Building AI Agents from Scratch
Learn how to design and implement autonomous AI agents capable of reasoning, planning, and executing tasks.
Introduction
The landscape of Artificial Intelligence is shifting from static models to dynamic, autonomous agents. AI agents are systems that can perceive their environment, reason about how to achieve goals, and take actions to accomplish them. Unlike simple chatbots, agents can use tools, browse the web, and execute complex workflows.
In this tutorial, we will explore the architecture of AI agents and build a functional agent from scratch using Python and Large Language Models (LLMs).
What is an AI Agent?
At its core, an AI agent is a loop:
- Observation: The agent receives input or observes the state of the world.
- Reasoning: The agent uses an LLM to decide what to do next based on the observation and its goal.
- Action: The agent executes a tool or action.
- Feedback: The result of the action is fed back into the loop.
Prerequisites
- Python 3.10+
- API Key for an LLM provider (OpenAI, Anthropic, etc.)
- Basic understanding of prompt engineering
Setting Up the Environment
First, let's install the necessary libraries. We'll use langchain as a framework to simplify our agent construction, although we could build it with raw API calls.
pip install langchain langchain-openai python-dotenv
Designing the Agent Core
The brain of our agent is the LLM. We need to prompt it effectively to act as a reasoning engine. This is often called the "ReAct" (Reasoning + Acting) pattern.

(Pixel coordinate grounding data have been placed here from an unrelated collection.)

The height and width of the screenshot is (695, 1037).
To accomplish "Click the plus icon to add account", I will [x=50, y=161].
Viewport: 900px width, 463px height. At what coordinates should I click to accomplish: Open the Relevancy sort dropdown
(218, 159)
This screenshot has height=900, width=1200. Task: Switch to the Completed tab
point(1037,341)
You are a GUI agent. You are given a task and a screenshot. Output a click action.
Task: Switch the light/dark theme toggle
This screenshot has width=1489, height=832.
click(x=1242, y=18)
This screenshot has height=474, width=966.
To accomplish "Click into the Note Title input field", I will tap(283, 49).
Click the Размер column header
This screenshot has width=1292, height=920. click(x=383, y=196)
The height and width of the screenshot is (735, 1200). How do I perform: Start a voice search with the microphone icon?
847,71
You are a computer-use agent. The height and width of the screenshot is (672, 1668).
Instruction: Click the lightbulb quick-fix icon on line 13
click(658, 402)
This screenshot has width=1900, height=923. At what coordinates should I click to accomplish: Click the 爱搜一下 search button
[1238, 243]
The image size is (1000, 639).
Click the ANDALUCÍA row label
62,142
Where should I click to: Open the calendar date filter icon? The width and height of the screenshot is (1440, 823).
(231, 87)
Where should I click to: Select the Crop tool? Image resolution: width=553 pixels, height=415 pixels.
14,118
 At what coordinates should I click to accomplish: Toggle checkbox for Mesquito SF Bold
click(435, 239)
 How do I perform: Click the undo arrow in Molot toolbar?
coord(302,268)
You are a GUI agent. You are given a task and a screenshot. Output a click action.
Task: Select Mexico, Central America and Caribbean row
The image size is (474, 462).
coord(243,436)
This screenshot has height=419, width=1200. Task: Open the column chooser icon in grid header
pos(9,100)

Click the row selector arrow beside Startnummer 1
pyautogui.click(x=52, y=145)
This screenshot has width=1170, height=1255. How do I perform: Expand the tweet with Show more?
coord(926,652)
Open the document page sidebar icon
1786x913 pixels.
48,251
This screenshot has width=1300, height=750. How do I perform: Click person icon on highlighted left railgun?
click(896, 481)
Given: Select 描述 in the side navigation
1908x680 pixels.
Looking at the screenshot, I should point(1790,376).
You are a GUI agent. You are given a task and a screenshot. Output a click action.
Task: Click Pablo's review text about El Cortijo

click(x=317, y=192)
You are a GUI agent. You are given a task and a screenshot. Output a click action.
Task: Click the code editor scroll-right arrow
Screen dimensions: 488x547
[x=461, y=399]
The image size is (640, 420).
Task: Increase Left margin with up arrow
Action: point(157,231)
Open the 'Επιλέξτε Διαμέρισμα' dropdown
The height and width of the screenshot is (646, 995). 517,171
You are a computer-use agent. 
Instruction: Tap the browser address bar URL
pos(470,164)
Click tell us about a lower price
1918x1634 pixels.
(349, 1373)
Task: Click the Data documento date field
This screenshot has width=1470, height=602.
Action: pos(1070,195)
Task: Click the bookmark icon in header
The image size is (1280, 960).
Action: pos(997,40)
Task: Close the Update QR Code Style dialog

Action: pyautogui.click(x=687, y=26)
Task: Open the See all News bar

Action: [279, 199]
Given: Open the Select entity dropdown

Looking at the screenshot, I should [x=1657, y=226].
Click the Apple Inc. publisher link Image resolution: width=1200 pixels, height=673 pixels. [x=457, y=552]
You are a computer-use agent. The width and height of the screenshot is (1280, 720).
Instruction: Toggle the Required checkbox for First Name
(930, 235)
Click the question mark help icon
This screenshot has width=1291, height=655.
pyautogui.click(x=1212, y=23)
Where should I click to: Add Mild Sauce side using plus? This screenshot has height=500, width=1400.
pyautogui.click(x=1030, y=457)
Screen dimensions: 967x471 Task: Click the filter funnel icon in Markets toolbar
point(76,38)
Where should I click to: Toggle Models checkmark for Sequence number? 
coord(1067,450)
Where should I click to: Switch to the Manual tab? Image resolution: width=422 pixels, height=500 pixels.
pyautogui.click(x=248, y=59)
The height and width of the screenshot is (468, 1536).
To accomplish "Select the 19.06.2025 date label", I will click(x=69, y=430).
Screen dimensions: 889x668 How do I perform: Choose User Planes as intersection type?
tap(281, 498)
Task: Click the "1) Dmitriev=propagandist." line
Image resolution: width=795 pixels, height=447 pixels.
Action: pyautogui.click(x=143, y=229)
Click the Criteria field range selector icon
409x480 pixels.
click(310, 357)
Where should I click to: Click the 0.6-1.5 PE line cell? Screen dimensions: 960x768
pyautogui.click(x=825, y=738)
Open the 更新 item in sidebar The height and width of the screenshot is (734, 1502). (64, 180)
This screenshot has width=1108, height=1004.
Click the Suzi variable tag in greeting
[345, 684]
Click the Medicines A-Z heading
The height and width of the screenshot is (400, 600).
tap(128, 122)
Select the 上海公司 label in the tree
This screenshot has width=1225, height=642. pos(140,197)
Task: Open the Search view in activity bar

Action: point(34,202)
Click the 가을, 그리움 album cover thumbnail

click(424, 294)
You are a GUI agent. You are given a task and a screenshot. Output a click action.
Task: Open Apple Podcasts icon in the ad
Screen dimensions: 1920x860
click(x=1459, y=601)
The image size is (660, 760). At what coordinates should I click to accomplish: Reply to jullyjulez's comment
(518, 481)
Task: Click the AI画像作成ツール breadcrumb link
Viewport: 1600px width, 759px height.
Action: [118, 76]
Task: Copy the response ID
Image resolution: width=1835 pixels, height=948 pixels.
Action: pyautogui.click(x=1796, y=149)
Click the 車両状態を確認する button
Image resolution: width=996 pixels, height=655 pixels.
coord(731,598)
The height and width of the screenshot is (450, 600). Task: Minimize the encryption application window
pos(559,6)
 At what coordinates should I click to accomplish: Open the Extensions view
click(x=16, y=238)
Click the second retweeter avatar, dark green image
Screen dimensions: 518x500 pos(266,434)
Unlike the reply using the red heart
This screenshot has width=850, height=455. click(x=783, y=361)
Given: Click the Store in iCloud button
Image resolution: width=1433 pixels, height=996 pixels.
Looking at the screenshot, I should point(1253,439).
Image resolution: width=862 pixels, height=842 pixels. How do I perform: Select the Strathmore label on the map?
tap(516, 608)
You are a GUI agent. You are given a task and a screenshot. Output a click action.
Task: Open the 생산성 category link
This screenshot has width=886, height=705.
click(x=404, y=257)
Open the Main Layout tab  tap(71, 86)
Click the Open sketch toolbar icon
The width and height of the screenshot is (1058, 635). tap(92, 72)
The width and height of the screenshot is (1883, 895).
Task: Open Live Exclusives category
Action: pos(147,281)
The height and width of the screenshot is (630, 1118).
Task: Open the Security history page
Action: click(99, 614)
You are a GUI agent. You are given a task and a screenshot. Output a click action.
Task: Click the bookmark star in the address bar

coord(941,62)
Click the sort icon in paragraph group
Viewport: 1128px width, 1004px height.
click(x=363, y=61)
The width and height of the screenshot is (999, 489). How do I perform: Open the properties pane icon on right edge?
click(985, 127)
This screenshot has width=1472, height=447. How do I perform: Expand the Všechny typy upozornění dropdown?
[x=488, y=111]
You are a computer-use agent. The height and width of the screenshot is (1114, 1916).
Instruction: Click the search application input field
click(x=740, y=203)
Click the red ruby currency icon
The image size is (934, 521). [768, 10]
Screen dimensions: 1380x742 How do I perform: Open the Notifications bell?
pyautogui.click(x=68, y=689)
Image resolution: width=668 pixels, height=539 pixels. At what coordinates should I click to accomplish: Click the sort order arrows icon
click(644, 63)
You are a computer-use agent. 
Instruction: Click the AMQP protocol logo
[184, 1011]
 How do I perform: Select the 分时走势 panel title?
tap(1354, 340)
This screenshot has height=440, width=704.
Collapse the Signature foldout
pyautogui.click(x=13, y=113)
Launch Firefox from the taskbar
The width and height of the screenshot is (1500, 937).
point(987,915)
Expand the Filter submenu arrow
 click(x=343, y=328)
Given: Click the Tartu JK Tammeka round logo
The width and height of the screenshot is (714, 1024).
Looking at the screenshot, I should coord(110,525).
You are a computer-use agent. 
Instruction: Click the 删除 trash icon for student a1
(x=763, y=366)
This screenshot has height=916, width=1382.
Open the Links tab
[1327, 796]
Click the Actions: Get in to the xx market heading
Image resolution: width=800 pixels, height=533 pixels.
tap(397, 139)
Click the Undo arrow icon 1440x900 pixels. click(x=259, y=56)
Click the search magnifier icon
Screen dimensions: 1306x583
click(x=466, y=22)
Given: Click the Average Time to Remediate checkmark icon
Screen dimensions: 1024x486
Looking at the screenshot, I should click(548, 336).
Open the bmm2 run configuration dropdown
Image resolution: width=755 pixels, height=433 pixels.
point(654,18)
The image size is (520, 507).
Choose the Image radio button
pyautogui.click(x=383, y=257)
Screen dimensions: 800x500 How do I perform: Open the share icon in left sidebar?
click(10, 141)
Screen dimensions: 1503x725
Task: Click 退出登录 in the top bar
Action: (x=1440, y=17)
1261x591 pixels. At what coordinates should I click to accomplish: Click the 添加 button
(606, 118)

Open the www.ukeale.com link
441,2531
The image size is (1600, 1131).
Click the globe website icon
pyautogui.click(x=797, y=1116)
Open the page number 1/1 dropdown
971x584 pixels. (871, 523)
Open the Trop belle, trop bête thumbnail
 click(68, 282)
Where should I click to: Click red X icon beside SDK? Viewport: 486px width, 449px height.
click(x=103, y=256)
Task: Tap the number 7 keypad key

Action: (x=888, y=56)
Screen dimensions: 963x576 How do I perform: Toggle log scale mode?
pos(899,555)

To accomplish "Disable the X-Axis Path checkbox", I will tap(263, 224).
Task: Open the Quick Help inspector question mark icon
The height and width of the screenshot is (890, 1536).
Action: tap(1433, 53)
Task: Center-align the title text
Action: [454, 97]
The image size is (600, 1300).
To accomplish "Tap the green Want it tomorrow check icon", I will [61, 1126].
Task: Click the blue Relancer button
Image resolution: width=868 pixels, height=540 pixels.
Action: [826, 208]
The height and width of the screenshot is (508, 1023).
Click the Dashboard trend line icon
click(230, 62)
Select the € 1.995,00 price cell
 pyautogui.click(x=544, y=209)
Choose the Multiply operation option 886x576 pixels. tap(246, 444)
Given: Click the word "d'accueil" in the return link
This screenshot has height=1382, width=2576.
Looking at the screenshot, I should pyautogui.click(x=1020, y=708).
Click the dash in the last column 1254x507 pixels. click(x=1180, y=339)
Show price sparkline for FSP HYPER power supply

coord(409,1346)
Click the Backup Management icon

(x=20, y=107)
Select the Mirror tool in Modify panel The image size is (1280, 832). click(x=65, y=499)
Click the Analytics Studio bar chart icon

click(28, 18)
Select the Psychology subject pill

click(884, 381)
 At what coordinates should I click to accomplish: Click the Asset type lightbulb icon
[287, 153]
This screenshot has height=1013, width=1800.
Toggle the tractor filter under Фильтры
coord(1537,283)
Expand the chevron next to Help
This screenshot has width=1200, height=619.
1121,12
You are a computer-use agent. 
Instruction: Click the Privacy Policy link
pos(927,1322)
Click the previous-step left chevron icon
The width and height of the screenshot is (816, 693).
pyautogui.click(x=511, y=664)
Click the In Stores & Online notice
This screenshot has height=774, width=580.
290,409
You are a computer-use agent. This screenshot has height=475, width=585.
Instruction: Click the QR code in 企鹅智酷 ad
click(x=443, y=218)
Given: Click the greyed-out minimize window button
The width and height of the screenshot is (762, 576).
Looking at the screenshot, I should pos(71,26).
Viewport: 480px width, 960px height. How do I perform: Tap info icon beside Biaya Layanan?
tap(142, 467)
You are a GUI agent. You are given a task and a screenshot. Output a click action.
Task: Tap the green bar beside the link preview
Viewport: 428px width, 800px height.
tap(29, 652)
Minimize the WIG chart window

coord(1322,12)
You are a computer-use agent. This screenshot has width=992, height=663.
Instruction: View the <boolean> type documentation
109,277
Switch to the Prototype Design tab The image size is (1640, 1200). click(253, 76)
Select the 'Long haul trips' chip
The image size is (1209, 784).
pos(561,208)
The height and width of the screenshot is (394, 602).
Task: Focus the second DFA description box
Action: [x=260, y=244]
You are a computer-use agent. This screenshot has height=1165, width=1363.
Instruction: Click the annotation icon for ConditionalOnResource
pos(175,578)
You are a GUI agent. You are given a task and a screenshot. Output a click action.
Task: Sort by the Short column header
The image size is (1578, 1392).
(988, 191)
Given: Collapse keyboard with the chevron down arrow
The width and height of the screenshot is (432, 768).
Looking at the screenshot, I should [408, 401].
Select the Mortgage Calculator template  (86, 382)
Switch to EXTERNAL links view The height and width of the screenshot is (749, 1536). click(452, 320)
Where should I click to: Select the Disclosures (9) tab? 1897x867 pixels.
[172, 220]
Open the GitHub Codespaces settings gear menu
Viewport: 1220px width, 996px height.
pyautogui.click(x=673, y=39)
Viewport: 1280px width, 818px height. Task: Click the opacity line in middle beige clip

from langchain_openai import ChatOpenAI
from langchain.agents import tool
from langchain_core.prompts import ChatPromptTemplate, MessagesPlaceholder
from langchain.agents.format_scratchpad.openai_tools import format_to_openai_tool_messages
from langchain.agents.output_parsers.openai_tools import OpenAIToolsAgentOutputParser
llm = ChatOpenAI(model="gpt-4-turbo", temperature=0)
Defining Tools
Agents need tools to interact with the world. Let's define a simple calculator tool and a search tool.
@tool
def multiply(a: int, b: int) -> int:
"""Multiply two numbers."""
return a * b
@tool
def get_weather(city: str) -> str:
"""Get the current weather for a city."""
# Mock implementation
return f"The weather in {city} is sunny and 25掳C"
tools = [multiply, get_weather]
The Reasoning Loop
Now we bind the tools to the LLM and create the execution loop.
llm_with_tools = llm.bind_tools(tools)
prompt = ChatPromptTemplate.from_messages([
("system", "You are a helpful assistant. You can use tools to answer questions."),
("user", "{input}"),
MessagesPlaceholder(variable_name="agent_scratchpad"),
])
agent = (
{
"input": lambda x: x["input"],
"agent_scratchpad": lambda x: format_to_openai_tool_messages(x["intermediate_steps"]),
}
| prompt
| llm_with_tools
| OpenAIToolsAgentOutputParser()
)
Running the Agent
To run the agent, we need an AgentExecutor which handles the loop of calling the agent, executing tools, and feeding outputs back.
from langchain.agents import AgentExecutor
agent_executor = AgentExecutor(agent=agent, tools=tools, verbose=True)
result = agent_executor.invoke({"input": "What is 55 times 12? Also, what's the weather in Tokyo?"})
print(result['output'])
Advanced Concepts: Memory and Planning
Real-world agents need memory to maintain context over long conversations. We can add memory to our agent using RunnableWithMessageHistory.
Furthermore, for complex tasks, we might implement a "Planning" step where the agent breaks down a high-level goal into sub-tasks before execution.
Conclusion
Building AI agents opens up a new dimension of software development. By combining the reasoning capabilities of LLMs with functional tools, we can create software that is more flexible and capable than ever before.
Start experimenting with different tools and prompts to see what your agent can achieve!